RECORDS PROVIDED
◇ ◇ ◇
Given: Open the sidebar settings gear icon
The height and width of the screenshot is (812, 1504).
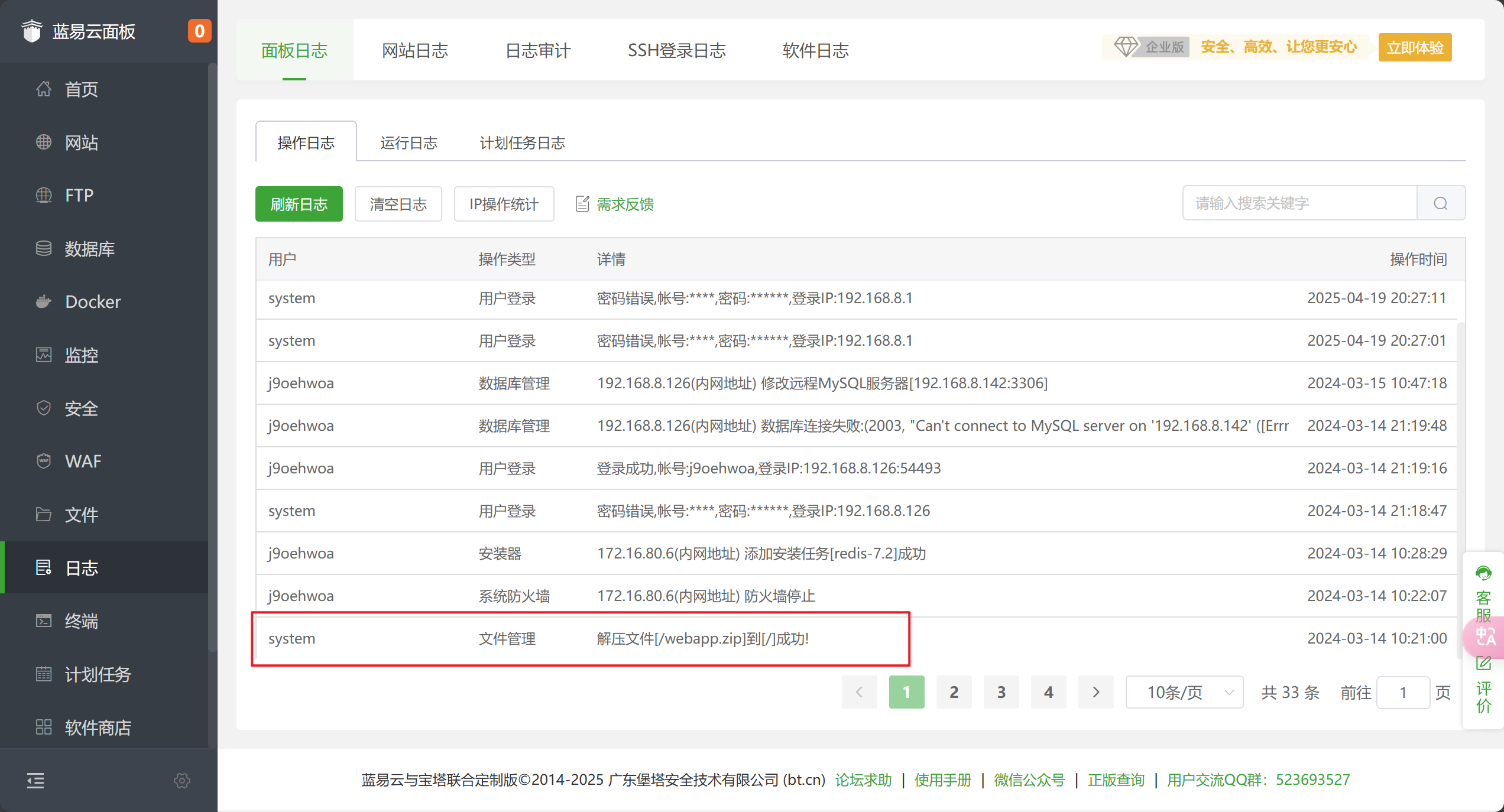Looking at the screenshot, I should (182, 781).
◇ ◇ ◇
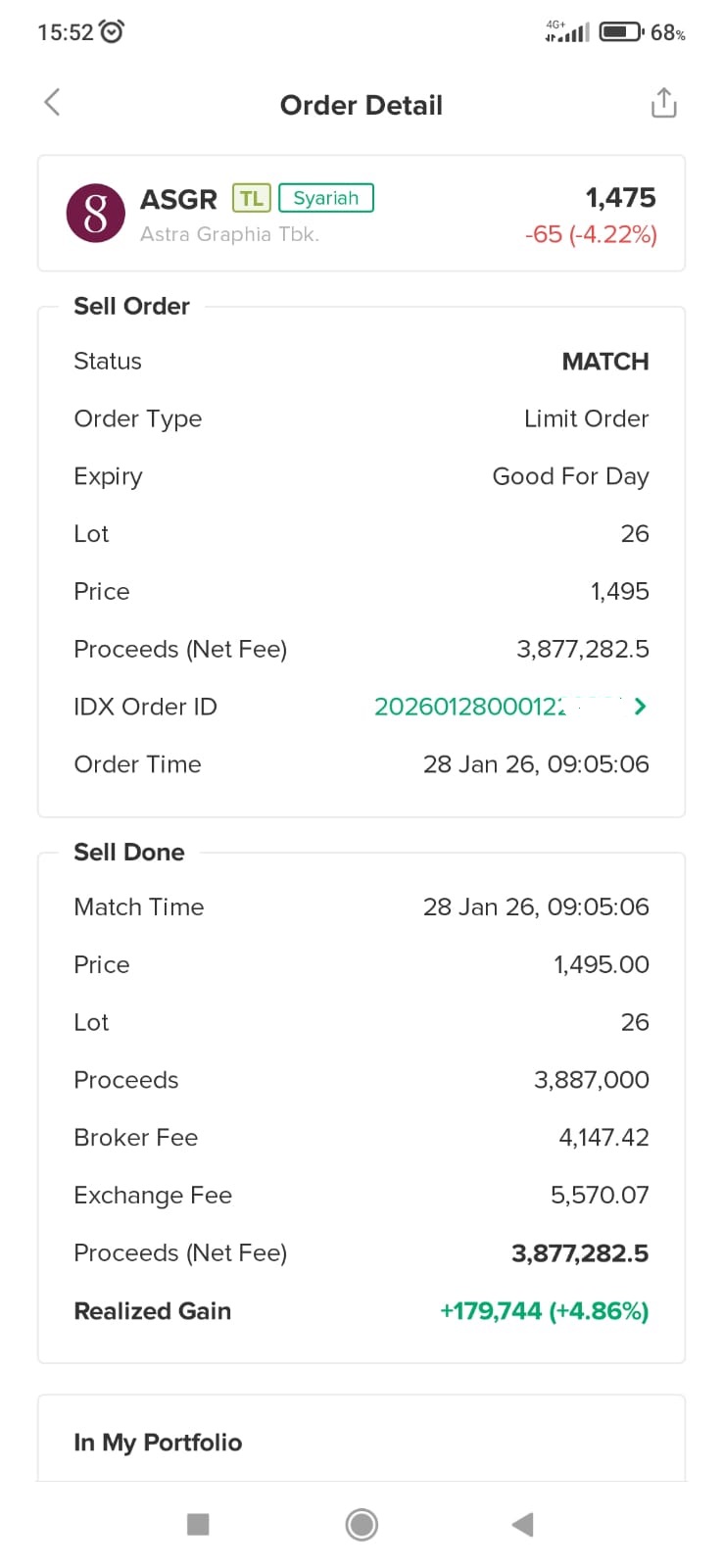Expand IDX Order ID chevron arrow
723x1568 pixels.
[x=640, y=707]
◇ ◇ ◇
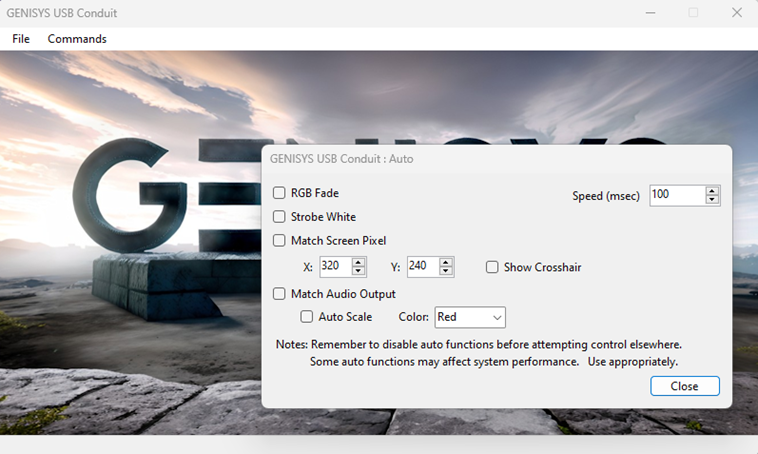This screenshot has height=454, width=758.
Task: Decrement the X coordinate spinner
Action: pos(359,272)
◇ ◇ ◇
Copy out everything from the line containing "Expand IDX Order ID chevron arrow" down to the line containing "[x=640, y=707]", both included, omitting the pictures.

FULL ANSWER
Expand IDX Order ID chevron arrow
723x1568 pixels.
[x=640, y=707]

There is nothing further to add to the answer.